Ia menyebut, kendala terbesar dalam pelaksanaan program nasional ini justru muncul dari faktor internal operasional dapur, bukan dari hambatan eksternal.
”Mempertanyakan kinerja kepala dapur SPPG itu apa, kepala dapur kerjaannya cuma tidur-tidur aja. Tidak kerja, kalau kerja tidak akan ada masalah di dapur. Ini harus ada langkah evaluasi menyeluruh terhadap kinerja jajaran kepala SPPG,” ungkap sumber tersebut dengan nada kecewa, Sabtu (30/5/2026).
Risiko Fatal di Balik Kelalaian Pengawasan
Ia menilai, sesuai regulasi Badan Gizi Nasional (BGN), posisi Kepala SPPG atau kepala dapur memegang tanggung jawab mutlak dalam rantai komando operasional.
Ia juga menambahkan bahwa situasi ini sangat membahayakan keberlangsungan program Makan Bergizi Gratis (MBG).
”Seharusnya mereka wajib mengawasi ketat setiap proses pembagian tugas, mulai dari sortir ketat bahan baku, higienitas juru masak, proses pengolahan, hingga pengemasan masakan,” ucapnya.

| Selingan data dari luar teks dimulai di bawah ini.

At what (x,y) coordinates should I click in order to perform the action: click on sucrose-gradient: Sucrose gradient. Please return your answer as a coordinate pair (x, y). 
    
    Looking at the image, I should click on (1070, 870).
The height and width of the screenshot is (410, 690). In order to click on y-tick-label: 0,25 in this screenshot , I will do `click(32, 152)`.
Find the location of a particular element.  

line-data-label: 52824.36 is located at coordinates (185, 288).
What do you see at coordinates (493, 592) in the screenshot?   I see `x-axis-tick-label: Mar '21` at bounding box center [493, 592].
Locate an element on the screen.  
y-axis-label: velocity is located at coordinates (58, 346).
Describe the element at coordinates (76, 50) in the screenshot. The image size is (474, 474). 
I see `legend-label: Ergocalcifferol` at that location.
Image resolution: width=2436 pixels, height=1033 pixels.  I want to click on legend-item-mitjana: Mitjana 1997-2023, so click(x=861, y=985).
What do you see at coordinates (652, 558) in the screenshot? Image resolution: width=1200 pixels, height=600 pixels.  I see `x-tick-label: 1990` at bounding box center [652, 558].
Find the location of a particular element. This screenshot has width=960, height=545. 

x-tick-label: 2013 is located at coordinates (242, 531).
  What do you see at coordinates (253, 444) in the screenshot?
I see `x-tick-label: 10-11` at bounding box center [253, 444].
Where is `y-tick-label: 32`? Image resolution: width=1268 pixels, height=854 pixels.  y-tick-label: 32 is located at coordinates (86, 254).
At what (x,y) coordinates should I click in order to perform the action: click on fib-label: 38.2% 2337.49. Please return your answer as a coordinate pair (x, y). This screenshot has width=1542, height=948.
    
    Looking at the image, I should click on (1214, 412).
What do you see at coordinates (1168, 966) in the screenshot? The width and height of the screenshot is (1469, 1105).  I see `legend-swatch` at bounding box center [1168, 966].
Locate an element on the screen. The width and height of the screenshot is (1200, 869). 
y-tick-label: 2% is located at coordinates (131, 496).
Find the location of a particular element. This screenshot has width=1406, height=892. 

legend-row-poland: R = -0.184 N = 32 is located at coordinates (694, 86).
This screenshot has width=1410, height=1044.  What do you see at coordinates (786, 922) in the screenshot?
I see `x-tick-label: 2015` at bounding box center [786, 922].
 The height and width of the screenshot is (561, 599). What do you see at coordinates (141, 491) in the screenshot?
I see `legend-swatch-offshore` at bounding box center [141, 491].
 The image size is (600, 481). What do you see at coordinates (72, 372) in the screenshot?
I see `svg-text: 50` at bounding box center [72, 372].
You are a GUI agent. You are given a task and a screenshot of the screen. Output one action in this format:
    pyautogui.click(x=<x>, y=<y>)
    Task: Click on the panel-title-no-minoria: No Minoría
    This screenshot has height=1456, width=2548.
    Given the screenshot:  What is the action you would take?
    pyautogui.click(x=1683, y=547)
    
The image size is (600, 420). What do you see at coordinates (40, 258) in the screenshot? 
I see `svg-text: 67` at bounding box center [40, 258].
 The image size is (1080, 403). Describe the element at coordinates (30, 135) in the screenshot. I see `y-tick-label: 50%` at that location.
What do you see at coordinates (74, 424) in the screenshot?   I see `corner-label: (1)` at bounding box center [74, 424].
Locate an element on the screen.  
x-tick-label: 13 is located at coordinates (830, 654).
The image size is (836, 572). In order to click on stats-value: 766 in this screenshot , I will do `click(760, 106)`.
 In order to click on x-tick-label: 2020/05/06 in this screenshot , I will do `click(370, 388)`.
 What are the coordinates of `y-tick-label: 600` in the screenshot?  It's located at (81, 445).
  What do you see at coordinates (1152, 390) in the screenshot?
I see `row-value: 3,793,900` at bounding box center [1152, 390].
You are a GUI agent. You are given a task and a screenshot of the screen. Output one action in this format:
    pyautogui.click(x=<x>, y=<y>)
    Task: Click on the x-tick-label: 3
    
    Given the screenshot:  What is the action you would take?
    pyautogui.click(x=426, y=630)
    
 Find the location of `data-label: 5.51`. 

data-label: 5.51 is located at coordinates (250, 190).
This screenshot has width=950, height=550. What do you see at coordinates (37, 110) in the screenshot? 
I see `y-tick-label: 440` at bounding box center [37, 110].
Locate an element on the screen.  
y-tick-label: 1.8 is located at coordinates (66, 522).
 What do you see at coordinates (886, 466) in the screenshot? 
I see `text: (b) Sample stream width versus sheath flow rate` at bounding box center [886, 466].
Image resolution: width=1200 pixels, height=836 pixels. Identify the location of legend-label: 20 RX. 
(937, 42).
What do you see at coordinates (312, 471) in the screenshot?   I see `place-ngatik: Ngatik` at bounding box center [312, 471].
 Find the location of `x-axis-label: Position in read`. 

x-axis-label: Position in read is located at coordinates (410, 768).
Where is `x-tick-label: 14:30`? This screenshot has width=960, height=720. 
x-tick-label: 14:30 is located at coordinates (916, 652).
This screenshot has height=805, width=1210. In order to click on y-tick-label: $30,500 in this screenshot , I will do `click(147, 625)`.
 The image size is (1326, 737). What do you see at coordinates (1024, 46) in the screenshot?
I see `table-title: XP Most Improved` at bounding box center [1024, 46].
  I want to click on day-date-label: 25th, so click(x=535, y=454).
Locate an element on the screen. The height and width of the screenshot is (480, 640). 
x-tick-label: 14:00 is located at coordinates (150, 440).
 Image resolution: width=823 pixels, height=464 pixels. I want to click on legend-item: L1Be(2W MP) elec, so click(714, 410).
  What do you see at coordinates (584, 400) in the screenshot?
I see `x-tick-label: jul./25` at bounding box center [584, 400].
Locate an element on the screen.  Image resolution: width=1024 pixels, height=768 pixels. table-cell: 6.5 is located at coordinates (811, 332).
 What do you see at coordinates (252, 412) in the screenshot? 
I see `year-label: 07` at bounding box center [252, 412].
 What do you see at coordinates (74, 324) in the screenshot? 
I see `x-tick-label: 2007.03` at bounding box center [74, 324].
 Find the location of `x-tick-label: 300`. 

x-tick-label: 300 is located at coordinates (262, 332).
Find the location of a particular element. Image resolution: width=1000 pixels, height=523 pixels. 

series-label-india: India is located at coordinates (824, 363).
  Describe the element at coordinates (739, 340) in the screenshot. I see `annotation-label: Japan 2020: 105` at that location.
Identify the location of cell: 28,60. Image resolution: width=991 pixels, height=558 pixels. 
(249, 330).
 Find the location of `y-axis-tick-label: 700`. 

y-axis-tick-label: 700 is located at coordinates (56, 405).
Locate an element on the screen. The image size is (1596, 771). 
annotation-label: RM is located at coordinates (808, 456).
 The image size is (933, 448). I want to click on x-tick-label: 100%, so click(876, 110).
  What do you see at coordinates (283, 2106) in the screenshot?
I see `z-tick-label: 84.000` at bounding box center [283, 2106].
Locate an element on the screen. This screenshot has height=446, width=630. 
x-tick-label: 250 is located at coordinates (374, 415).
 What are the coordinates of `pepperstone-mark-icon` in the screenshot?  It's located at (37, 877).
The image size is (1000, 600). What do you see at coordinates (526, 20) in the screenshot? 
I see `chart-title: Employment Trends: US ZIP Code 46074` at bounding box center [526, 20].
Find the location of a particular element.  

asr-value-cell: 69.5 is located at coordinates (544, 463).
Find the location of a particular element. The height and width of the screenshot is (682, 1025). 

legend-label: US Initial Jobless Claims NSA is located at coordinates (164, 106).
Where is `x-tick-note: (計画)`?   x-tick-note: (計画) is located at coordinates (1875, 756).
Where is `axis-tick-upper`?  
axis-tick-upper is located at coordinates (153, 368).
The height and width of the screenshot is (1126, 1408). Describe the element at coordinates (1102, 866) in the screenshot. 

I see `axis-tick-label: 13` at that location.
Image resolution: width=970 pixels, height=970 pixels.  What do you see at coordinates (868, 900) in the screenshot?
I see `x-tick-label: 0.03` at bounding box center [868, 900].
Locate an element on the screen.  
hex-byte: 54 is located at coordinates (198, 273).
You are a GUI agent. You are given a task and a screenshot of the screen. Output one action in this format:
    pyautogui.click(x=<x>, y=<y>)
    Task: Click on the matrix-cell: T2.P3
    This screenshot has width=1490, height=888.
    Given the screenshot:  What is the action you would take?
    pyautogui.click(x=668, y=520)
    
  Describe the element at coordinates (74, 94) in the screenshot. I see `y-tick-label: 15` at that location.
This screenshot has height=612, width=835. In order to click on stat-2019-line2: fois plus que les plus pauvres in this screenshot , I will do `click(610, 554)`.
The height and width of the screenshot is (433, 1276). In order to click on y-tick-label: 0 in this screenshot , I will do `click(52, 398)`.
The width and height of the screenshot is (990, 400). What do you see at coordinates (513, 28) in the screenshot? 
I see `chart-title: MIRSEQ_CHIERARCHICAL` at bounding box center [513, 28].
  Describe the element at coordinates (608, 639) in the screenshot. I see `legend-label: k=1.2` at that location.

”Yang bikin kacau MBG itu dari dalam, bukan orang luar,” tegasnya.
Menanggapi hal tersebut, Koordinator Wilayah Satuan Pelayanan Pemenuhan Gizi (SPPI) Rembang, Aprilia Qoulan Syakila, angkat bicara. Ia meminta agar semua pihak yang merasa keberatan dengan kinerja pimpinan SPPG untuk menyampaikan keluhannya secara langsung guna menjaga objektivitas.
”Jika ada yang mengeluhkan kinerja Kepala SPPG, bisa langsung disampaikan saja ke Kepala SPPG ya. Itu juga dapat menjadi bahan evaluasi bagi Kepala SPPG bersama mitra terkait kinerja Kepala SPPG. Karena memang mereka saling keterkaitan,” ujar Aprilia saat dikonfirmasi, Sabtu (30/5/2026).
Aprilia tidak menampik adanya sumbatan informasi yang terjadi di lapangan. Berdasarkan laporan yang diterimanya, kendala utama yang memicu persoalan fasilitas ini adalah minimnya koordinasi dari pihak mitra kepada kepala satuan setempat.
”Di sisi lain ada juga keluhan mitra atau yayasan yang kurang dalam komunikasi dengan Ka SPPG, salah satunya terkait permintaan dalam pembenahan fasilitas SPPG,” imbuhnya.
Ia menilai persoalan ini murni akibat kendala hubungan kerja dan belum optimalnya ruang dengar di antara kedua belah pihak. Oleh karena itu, Aprilia mendorong agar dinamika operasional ini diselesaikan secara kekeluargaan di internal masing-masing instansi tanpa harus memperpanjang polemik di luar.
”Sehingga saya kira ini masalah kurangnya komunikasi antara Ka SPPG dan Mitra/Yayasan, dan itu dapat diselesaikan di internal masing-masing,” pungkasnya.